Provost Williams expressed her excitement to continue to delve into data, both in the forms of numbers and in conversation with others. She wants to help the Fielding community explore its potential while also keeping some of our most human characteristics in mind.

“I have been a very busy student and professional,” she said. “I come from a working-class background, so I have this perspective that you must work hard. What I also know from an academic and intellectual perspective is that you do need time to rest, think, imagine, and be creative without a goal in mind to get to the next thing we are hoping for in our future. So, I want to use this platform and position to create some of that space for our students, faculty, and staff to ensure we have the structures that afford us the space to think more expansively about our work and to engage in ways that make more room for us to stretch out a bit more into our humanity.”

Although she has reached high levels of success, both personally and collaboratively with others, she considers herself just as much of a learner as she is a leader.

“I have been learning more and more just how precious it is to listen,” Provost Williams said. “I know it’s simple, but I’ve been trying to listen deeply.
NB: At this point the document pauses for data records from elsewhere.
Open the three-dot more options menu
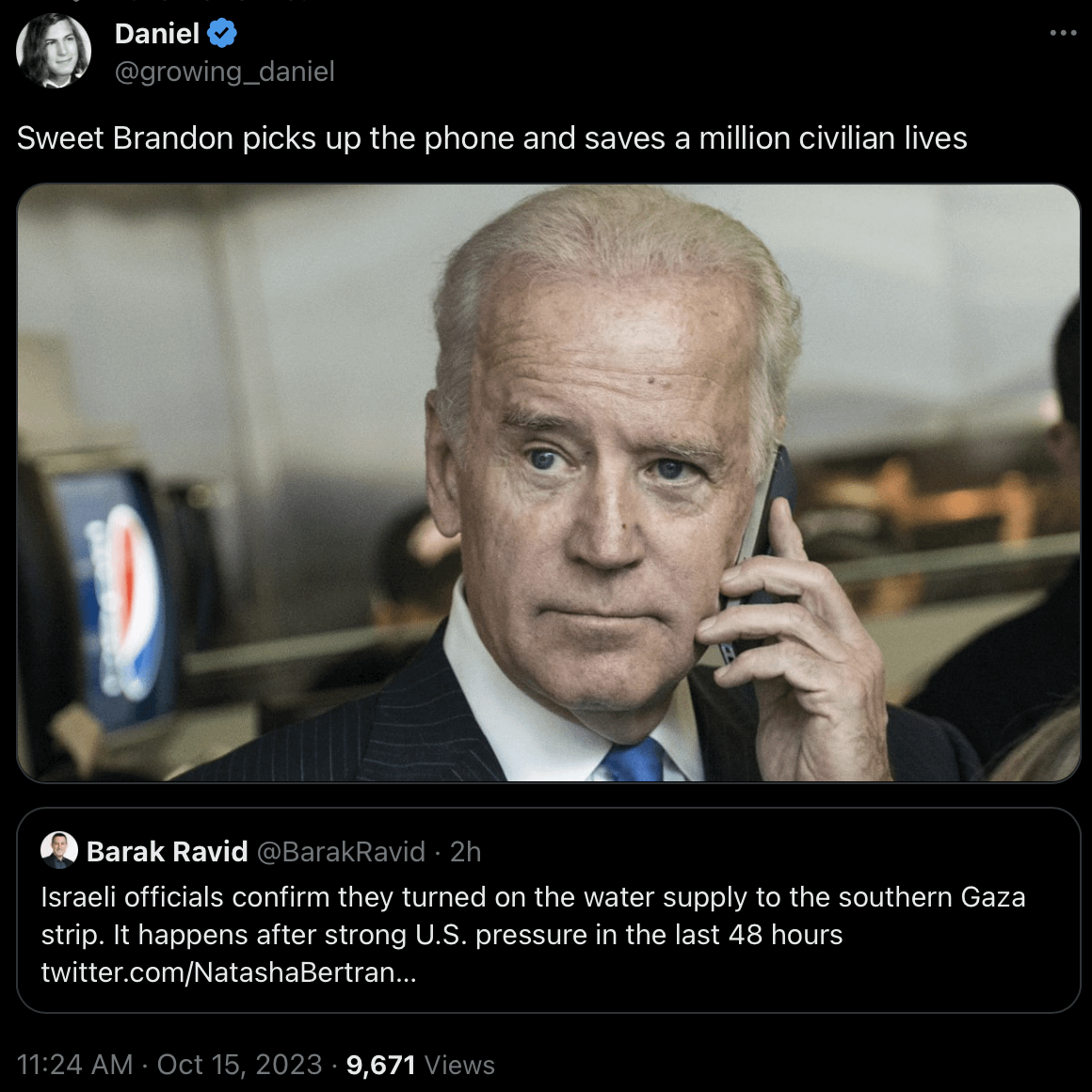Viewport: 1092px width, 1092px height. pyautogui.click(x=1063, y=33)
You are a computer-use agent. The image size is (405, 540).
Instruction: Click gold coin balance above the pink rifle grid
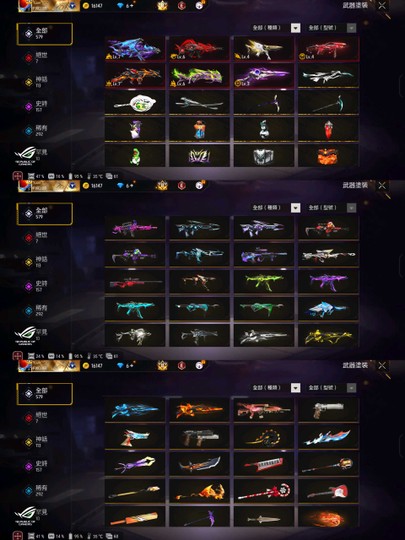coord(93,186)
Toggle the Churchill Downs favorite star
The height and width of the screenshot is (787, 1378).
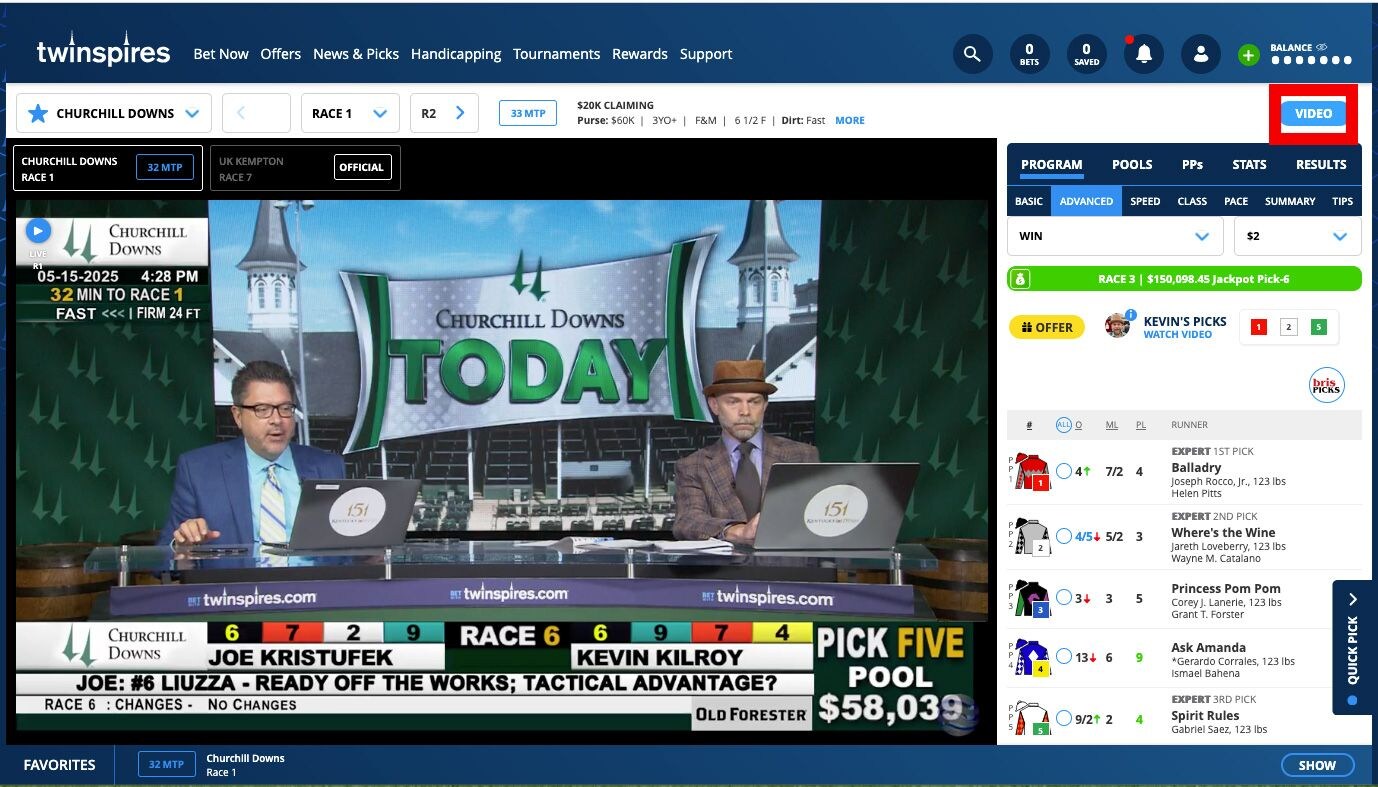pyautogui.click(x=38, y=113)
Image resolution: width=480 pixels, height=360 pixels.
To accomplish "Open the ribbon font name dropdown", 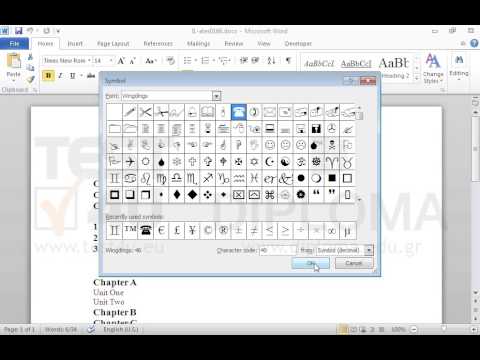I will 89,61.
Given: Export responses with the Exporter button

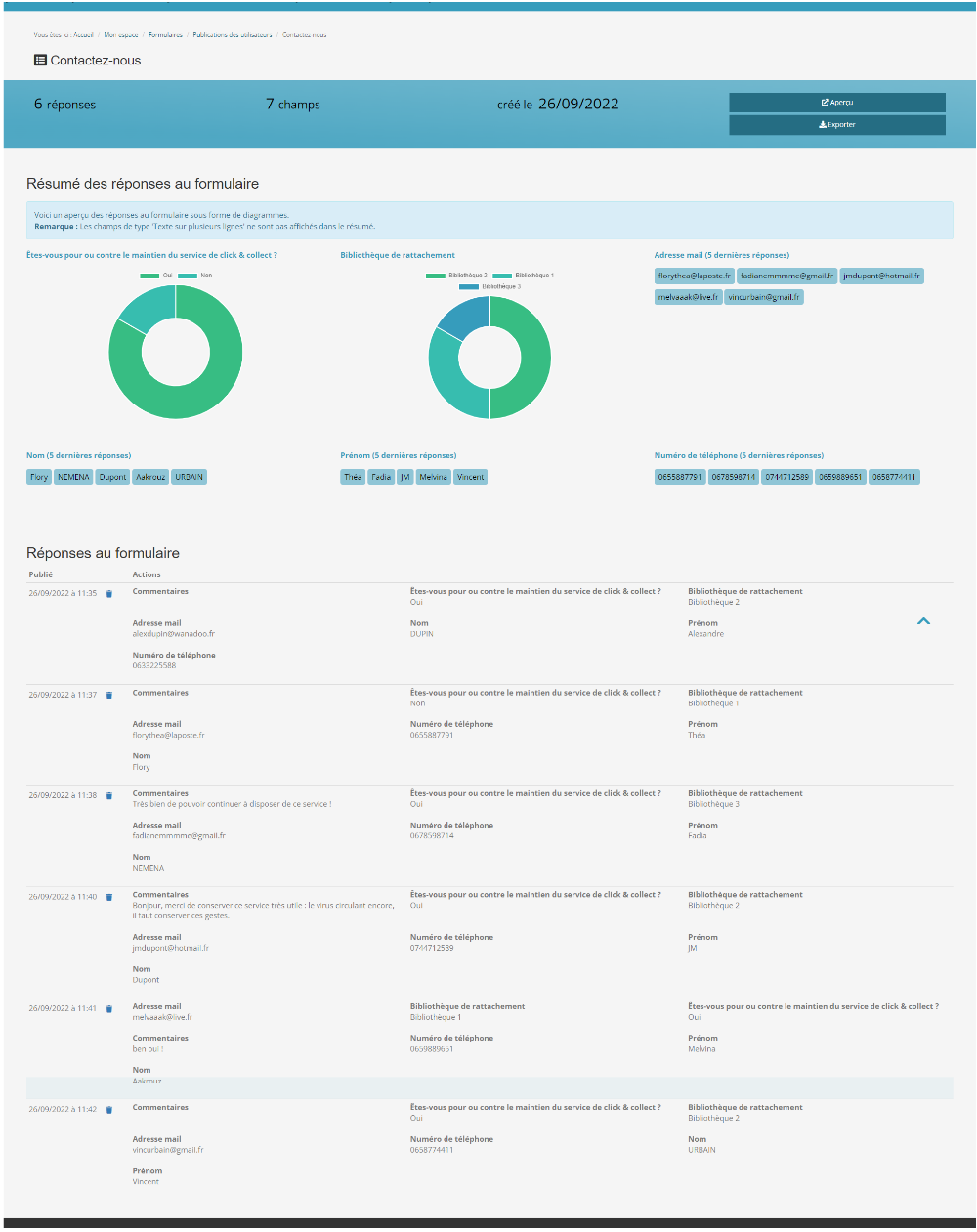Looking at the screenshot, I should pos(837,125).
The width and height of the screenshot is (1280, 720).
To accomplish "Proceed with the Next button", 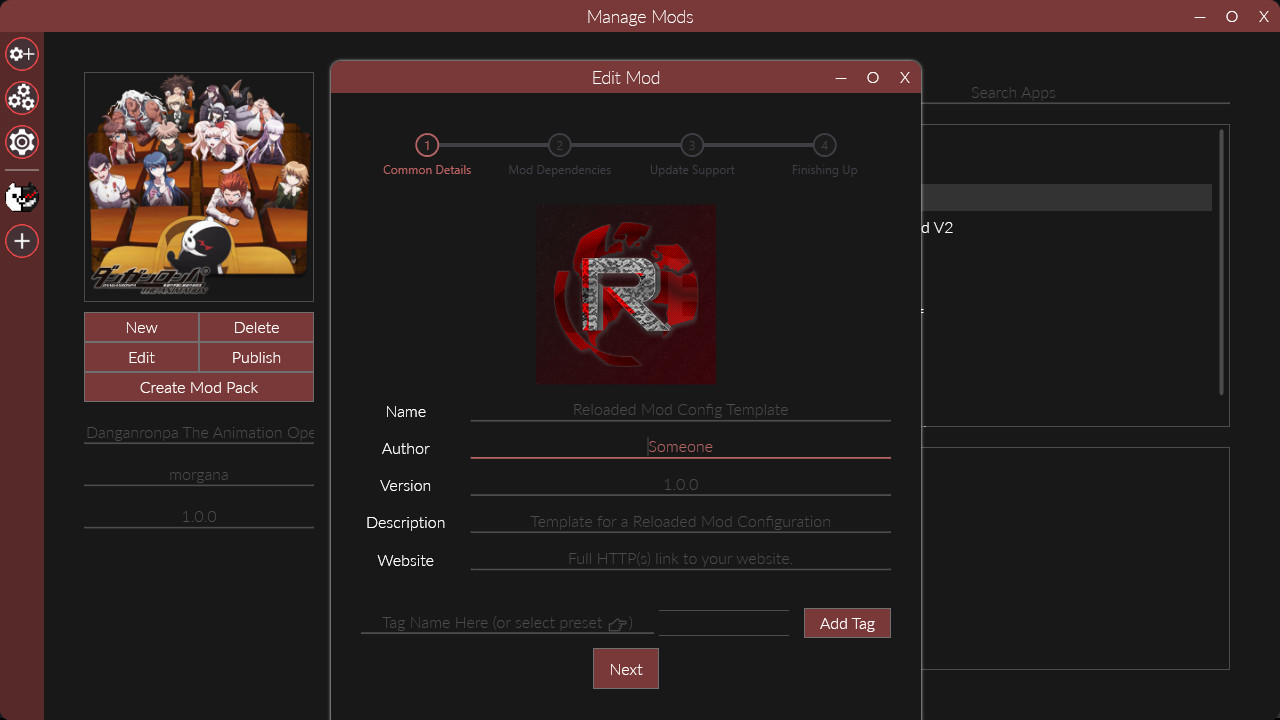I will [x=625, y=668].
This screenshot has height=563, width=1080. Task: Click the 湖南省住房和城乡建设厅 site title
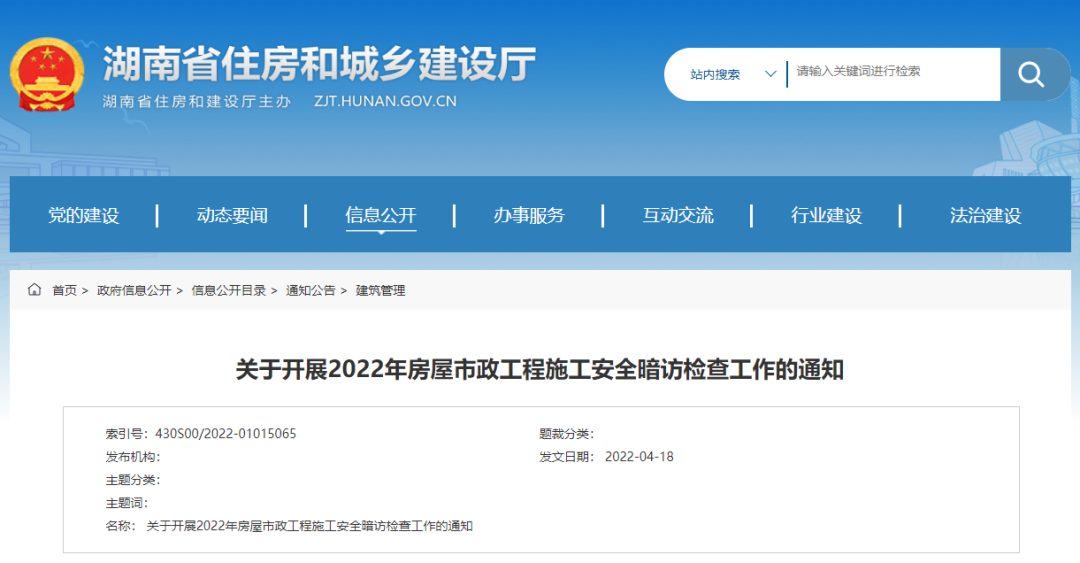[319, 64]
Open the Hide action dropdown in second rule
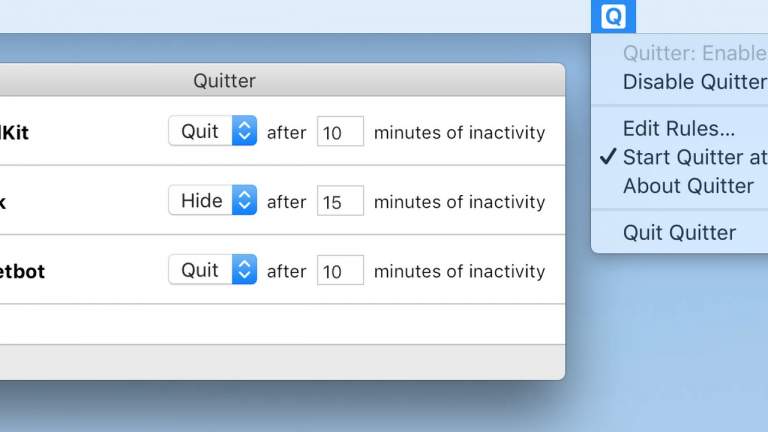The height and width of the screenshot is (432, 768). [x=213, y=200]
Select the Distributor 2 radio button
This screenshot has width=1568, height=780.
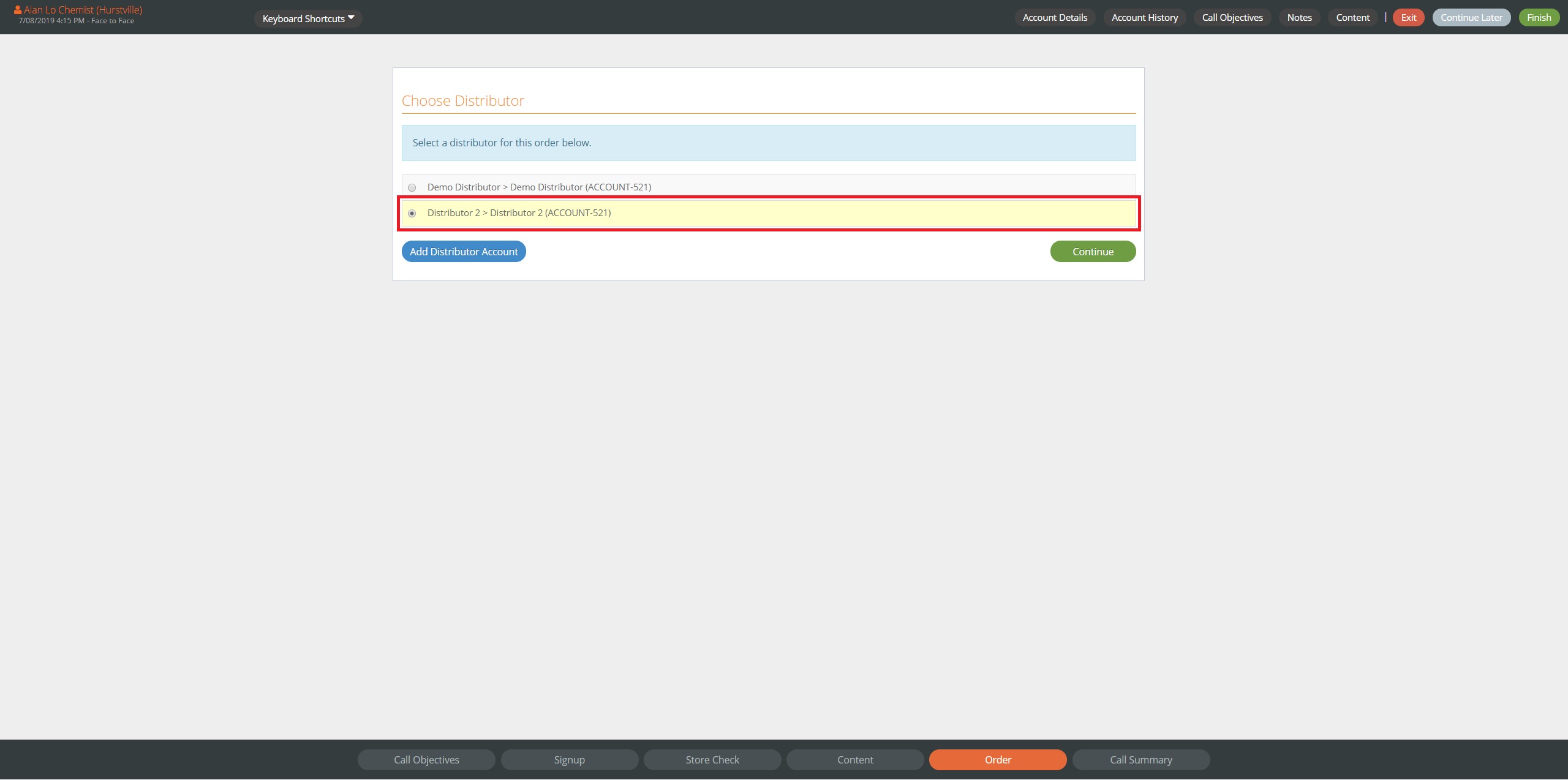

Part of it is listening to myself before I can listen to others. So, there’s a lot of work I do around somatics and embodiment to ensure I connect with my own personhood and physicality so I can truly be present when I’m with others. I am in awe of how much more I can hear from and connect with others when I am fully present. It’s meant the world for leadership practice and just overall personal life practice.”

Away from her professional life, Provost Williams is an avid bibliophile, with self-professed stacks of books especially fiction throughout her home. She is also known as “Auntie Wendi” to her nieces, nephew, and godsons, a role that she holds in the highest esteem.